“If at the point when the grant is awarded and the city doesn’t have the money and the world stops, I’m sure we have the opportunity to say ‘No, thank you, please pass it to the next people,’” Huntsinger said. “At this point, going for the grant does not obligate us to take it or to build.”
Residents pressed Nathan Rall, a director with the Georgia Public Library Service, to guarantee that the library could turn down the funds if awarded, but he could not. He said he’s only aware of one library giving back the funds.
City Council is scheduled to decide Thursday on letting the library proceed with an application, but it could be tabled.
The library favors a downtown location, said Stacy Brown, executive director of the Azalea Regional Library System, but no specific location has been identified.
Some residents believe library officials favor placing the new building on about 3 acres of land near a Methodist church on Main Street.
“That’s where we’ve been promised we would get a restaurant or shops, so we don’t trust them,” said Melanie Long, a longtime Loganville resident and business owner. “They have an ulterior motive. There’s something about this that doesn’t smell right, and we just don’t trust (city officials).”
Councilmember Lisa Newberry wanted to wait to give the OK for the application, wary of a potential tax increase to pay for it later in the process. The library could cover the costs through fundraising and other means instead of having the city raise taxes to cover them, Huntsinger said.

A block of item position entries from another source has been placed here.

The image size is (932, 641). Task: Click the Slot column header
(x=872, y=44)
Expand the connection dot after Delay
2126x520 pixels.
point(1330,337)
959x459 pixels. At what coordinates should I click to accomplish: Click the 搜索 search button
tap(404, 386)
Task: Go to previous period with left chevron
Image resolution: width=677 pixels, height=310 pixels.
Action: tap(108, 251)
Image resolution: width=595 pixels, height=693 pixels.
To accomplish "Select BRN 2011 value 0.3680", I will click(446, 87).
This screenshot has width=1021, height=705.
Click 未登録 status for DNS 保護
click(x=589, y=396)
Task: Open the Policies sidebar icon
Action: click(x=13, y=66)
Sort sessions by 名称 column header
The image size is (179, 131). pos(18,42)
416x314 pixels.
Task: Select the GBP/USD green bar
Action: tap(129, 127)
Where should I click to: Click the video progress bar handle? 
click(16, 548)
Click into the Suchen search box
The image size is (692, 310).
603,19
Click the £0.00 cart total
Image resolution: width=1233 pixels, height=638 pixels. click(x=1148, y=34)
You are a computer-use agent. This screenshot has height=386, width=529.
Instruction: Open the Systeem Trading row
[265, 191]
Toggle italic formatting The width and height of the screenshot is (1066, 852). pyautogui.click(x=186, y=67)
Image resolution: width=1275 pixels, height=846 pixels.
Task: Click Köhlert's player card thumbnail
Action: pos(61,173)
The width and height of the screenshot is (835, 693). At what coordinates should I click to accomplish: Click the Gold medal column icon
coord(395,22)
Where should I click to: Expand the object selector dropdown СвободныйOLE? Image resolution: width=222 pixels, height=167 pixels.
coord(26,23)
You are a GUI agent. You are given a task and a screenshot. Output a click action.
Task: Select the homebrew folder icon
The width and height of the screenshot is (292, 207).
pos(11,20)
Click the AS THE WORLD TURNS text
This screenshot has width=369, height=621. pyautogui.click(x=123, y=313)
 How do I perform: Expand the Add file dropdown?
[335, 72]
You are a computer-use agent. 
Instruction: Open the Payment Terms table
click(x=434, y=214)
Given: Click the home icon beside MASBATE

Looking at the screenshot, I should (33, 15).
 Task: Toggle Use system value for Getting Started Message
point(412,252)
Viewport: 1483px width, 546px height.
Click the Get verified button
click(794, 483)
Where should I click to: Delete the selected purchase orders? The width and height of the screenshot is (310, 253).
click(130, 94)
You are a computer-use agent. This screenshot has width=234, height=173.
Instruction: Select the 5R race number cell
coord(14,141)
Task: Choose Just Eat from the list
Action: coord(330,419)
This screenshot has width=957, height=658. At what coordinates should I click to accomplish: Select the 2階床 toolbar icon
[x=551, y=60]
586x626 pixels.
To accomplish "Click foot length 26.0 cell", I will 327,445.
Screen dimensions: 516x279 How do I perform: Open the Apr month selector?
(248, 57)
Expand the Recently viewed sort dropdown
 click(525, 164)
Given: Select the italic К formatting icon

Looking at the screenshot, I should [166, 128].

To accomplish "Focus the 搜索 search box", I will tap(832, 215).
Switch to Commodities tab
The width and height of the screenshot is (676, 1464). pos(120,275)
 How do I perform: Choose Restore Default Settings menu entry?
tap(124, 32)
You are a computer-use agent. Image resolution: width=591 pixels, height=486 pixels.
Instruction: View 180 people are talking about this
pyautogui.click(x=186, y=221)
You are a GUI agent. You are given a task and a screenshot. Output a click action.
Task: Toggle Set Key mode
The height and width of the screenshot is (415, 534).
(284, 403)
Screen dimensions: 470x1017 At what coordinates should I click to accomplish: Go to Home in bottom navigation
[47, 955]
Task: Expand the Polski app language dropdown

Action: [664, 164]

Terry Parsons, a Loganville resident, said he’s concerned that taxpayers would get “slapped in the face” to cover the rest of the construction cost if the library is awarded the grant. “You’re basically making a tacit endorsement of support for something you have no idea about,” he said.
The library needs support from the city in order to apply for the grant, Brown said. The state Legislature will approve the grants in the coming year, and the library would receive the funds in 2023.
The library discussion comes as city officials are planning how to rehabilitate downtown Loganville, a city split between Gwinnett and Walton counties. The city unveiled a $180-million project a few years ago that was scrapped in response to negative feedback from residents.
Brown said the existing library on Conyers Road has reached its shelf life. Built out of stucco, it has leaks and roof issues, she said. The board favors a new facility twice the size of the current one with greenspace to catch up with the rapid growth of Loganville, she said.
Some residents favor fixing the existing library, built in 1989 on land donated for the sole purpose of a library. Long said the library should either remain where it is or move into an unused portion of City Hall.
The grant could not be used on an existing building, Brown said. Even if funding is found elsewhere, the current property the existing library sits on couldn’t accommodate an expansion, she said. City and library officials said they have received phone calls and emails in support of a library expansion.